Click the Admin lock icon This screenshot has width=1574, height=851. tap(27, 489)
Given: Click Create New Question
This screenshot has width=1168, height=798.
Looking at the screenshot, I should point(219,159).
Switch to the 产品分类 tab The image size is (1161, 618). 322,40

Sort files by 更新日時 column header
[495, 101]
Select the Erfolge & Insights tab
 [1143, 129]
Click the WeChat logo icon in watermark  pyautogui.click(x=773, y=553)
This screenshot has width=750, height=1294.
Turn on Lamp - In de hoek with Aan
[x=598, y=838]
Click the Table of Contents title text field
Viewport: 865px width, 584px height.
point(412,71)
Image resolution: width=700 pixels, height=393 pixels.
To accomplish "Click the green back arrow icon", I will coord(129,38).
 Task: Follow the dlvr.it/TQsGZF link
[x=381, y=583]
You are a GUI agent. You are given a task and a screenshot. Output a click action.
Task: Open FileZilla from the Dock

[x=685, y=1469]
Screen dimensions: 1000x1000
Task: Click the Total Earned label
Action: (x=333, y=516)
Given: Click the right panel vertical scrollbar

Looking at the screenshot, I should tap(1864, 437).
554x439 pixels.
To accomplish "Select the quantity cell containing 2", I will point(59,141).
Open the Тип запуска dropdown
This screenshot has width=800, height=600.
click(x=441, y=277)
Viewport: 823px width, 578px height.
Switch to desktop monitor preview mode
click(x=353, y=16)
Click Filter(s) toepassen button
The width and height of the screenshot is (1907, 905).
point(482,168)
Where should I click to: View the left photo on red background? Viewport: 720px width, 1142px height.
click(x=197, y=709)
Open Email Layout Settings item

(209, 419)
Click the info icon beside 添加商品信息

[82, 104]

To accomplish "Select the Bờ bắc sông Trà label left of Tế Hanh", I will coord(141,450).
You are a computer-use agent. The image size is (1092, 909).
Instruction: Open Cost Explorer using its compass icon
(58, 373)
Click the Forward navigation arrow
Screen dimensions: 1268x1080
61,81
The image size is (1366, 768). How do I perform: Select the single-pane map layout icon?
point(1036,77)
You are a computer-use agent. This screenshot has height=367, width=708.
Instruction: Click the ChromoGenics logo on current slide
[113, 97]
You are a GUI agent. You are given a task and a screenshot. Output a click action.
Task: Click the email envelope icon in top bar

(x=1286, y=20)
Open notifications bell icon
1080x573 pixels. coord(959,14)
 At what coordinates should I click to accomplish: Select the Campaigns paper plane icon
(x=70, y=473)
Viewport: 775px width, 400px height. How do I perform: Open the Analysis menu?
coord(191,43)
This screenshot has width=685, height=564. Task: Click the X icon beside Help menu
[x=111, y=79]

★ ★ ★ ★ ★

_YOUR GOAL_. The material above must be returned word for word, complete.

_COMPLETED EXERCISE_.
Click the Admin lock icon This screenshot has width=1574, height=851. tap(27, 489)
Given: Click Create New Question
This screenshot has width=1168, height=798.
Looking at the screenshot, I should point(219,159).
Switch to the 产品分类 tab The image size is (1161, 618). 322,40

Sort files by 更新日時 column header
[495, 101]
Select the Erfolge & Insights tab
 [1143, 129]
Click the WeChat logo icon in watermark  pyautogui.click(x=773, y=553)
This screenshot has width=750, height=1294.
Turn on Lamp - In de hoek with Aan
[x=598, y=838]
Click the Table of Contents title text field
Viewport: 865px width, 584px height.
point(412,71)
Image resolution: width=700 pixels, height=393 pixels.
To accomplish "Click the green back arrow icon", I will coord(129,38).
 Task: Follow the dlvr.it/TQsGZF link
[x=381, y=583]
You are a GUI agent. You are given a task and a screenshot. Output a click action.
Task: Open FileZilla from the Dock

[x=685, y=1469]
Screen dimensions: 1000x1000
Task: Click the Total Earned label
Action: (x=333, y=516)
Given: Click the right panel vertical scrollbar

Looking at the screenshot, I should tap(1864, 437).
554x439 pixels.
To accomplish "Select the quantity cell containing 2", I will point(59,141).
Open the Тип запуска dropdown
This screenshot has width=800, height=600.
click(x=441, y=277)
Viewport: 823px width, 578px height.
Switch to desktop monitor preview mode
click(x=353, y=16)
Click Filter(s) toepassen button
The width and height of the screenshot is (1907, 905).
point(482,168)
Where should I click to: View the left photo on red background? Viewport: 720px width, 1142px height.
click(x=197, y=709)
Open Email Layout Settings item

(209, 419)
Click the info icon beside 添加商品信息

[82, 104]

To accomplish "Select the Bờ bắc sông Trà label left of Tế Hanh", I will coord(141,450).
You are a computer-use agent. The image size is (1092, 909).
Instruction: Open Cost Explorer using its compass icon
(58, 373)
Click the Forward navigation arrow
Screen dimensions: 1268x1080
61,81
The image size is (1366, 768). How do I perform: Select the single-pane map layout icon?
point(1036,77)
You are a computer-use agent. This screenshot has height=367, width=708.
Instruction: Click the ChromoGenics logo on current slide
[113, 97]
You are a GUI agent. You are given a task and a screenshot. Output a click action.
Task: Click the email envelope icon in top bar

(x=1286, y=20)
Open notifications bell icon
1080x573 pixels. coord(959,14)
 At what coordinates should I click to accomplish: Select the Campaigns paper plane icon
(x=70, y=473)
Viewport: 775px width, 400px height. How do I perform: Open the Analysis menu?
coord(191,43)
This screenshot has width=685, height=564. Task: Click the X icon beside Help menu
[x=111, y=79]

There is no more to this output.